What to work on:
Write out every one of the records below verbatim, changing nothing.

Dataset records:
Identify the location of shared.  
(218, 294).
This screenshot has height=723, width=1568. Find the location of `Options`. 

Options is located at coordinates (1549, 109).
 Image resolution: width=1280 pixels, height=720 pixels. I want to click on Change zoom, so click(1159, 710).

Problem solution:
Identify the location of shared.  
(218, 294).
This screenshot has height=723, width=1568. Find the location of `Options`. 

Options is located at coordinates (1549, 109).
 Image resolution: width=1280 pixels, height=720 pixels. I want to click on Change zoom, so click(1159, 710).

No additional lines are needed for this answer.